OGSA HPC Profile Minutes – Fri Aug 25 2006
Participants:
Marty Humphrey (
Marvin Theimer (MSFT)
Glenn Wasson (
Michel Drescher (Fujitsu Europe)
Minutes: Marty Humphrey
* Summary of Actions:
AI-HPCP-0825a: Everyone will re-read Donal's
version of the HPC Profile Application
in the JSDL section of Gridforge by
Friday Sept 1 call.
AI-HPCP-0825b: Check with BES doc and/or WG to
determine the "final word"
on issues of idempotency
and subscriptions (and others).
AI-HPCP-0825c: Marvin will suggest phrasing re:
vectors to the email
group for consensus.
AI-HPCP-0825d: Marvin will mopdify HPC Profile
doc to resolve Chris' comments,
restrict to integer the
total CPU count, total resource count
and individual CPU
count.
AI-HPCP-0825e: Marty to send email to
BES/JSDL/HPCP: "We are looking
for prototype and
interop participants."
* Previous minutes: Approved
* Review of Actions
AI-HPCP-0818a: Donal Fellows to review HPC
Profile Application.
DONE. On Mon Aug-21, Donal Fellows
uploaded a new version to the JSDL space in
Gridforge.
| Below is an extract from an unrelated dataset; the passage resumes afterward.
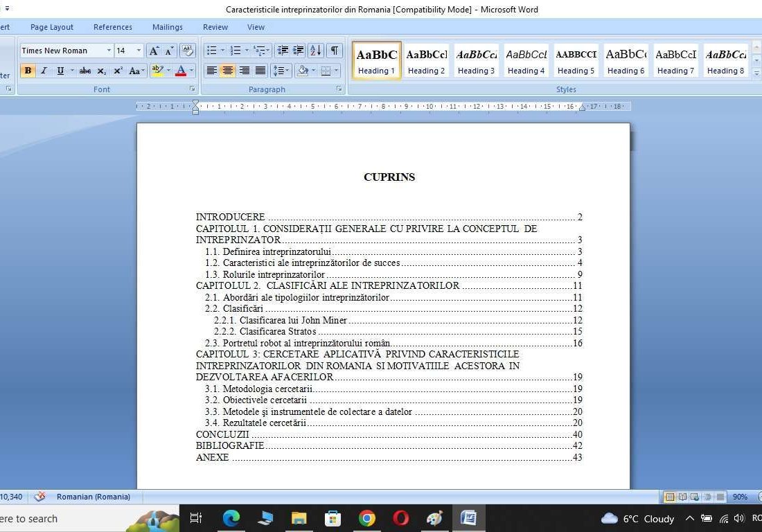Click the Romanian (Romania) language indicator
The main modification is
a more comprehensive security section.
Our group discussion in today's
telecon on this subject resulted in
AI-HPCP-0825a:
AI-HPCP-0825a: "Everyone"
will re-read it (in the JSDL section of
Gridforge). On the Sept
1 call, we will determine (via vote)
if we believe that it's
ready for ratification via the JSDL
group and the large OGF
at large.
In short, Michel suggested that we
keep it in the HPCP
gridforge section while it is being
actively worked on and transition it to
the JSDL section when it's ready for
"normative radification". Because it's
currently in the JSDL forge section,
we will only "pull it back" to HPCP if,
upon reading it, we decide
(collectively) that it needs modifications (see
AI-HPCP-0825a).
AI-HPCP-0818b: Marvin Theimer will add paragraph
to HPC Basic Profile
stating: "all other
elements of the JSDL 1.0 MAY appear
but MAY also
result in a 'not implemented' fault, but
only the list here must
be supported"
DONE. This is discussed in this
telecon, below.
AI-HPCP-0818c: Marvin Theimer will add first
draft of section 4 to
HPC Basic Profile that
restricts BES operations to
singletons
DONE. This is discussed in this
telecon, below.
* Go over changes to HPC Profile that Marvin sent out
-----------------------------------------------------
Marvin: Before giving an overview of the
modifications, there's an issue/question
to BES guys: what about idempotency
and subscriptions (and perhaps other
issues)? That is, this was either in
a previous version of the BES space *OR*
explicitly mentioned to be included
in a future version (but it's not mentioned
in the current BES spec). We
understand that this will appear as an option in
the BES spec, but this has
implications on the HPC Profile (e.g., we might like
to restrict this and/or claim that
such considerations are out-of-scope).
Marty: Yes, we knew this going in -- that JSDL
is "easier" in that it's fixed in
stone, while BES is a moving target.
This makes profiling difficult.
AI-HPCP-0825b: Check with BES doc
and/or WG to determine the "final word"
on this issue.
Marvin gives an overview of his modifications,
beginning with the proposed text
in the Intro paragrph to Section 3
(consensus: working is fine).
Marvin described Mods to Section 4: changed the
intro, and vectors must be exactly
length 1.
The group discussed at depth the issue of the
treatment of vectors
Initially, the group wanted to
insert something akin to Michel's
proposed test in email
8/25
Glenn: isn't there potential
confusion: the client sends a vector of
size greater than 1...
what exactly does the service do? Does
the service have a
choice which one to choose?
Marvin: BES needs to deal with this
case, although there are two different
classes of faults. There
is a BES fault - "error in
inputs (the following
inputs -- activity IDs -- were unknown)" and
an HPC Profile fault
("the vector is too large")
Glenn: suggests that the base
profile should say 1 (and return a size of 1)
and greater than 1 is a
fault; extension: here's how it maps
differing size inputs to
differing size outputs
Marvin: asks for clarification:
extension to BES, right? this idea that
"I don't return
exactly what was specified" is a BES concept
Glenn: yes
Michel: saying that you'll return a
vector of size 1 retricts composability;
instead, return a vector
of the same size
Marvin: Good point -- it may handle
things of size greater than one -- if
so, then it must return
a vector of the same size. But it may fault.
It MUST handle a vector
of size 1. If it handles a vector of size
larger than one, then it
would publish an attribute indicating so.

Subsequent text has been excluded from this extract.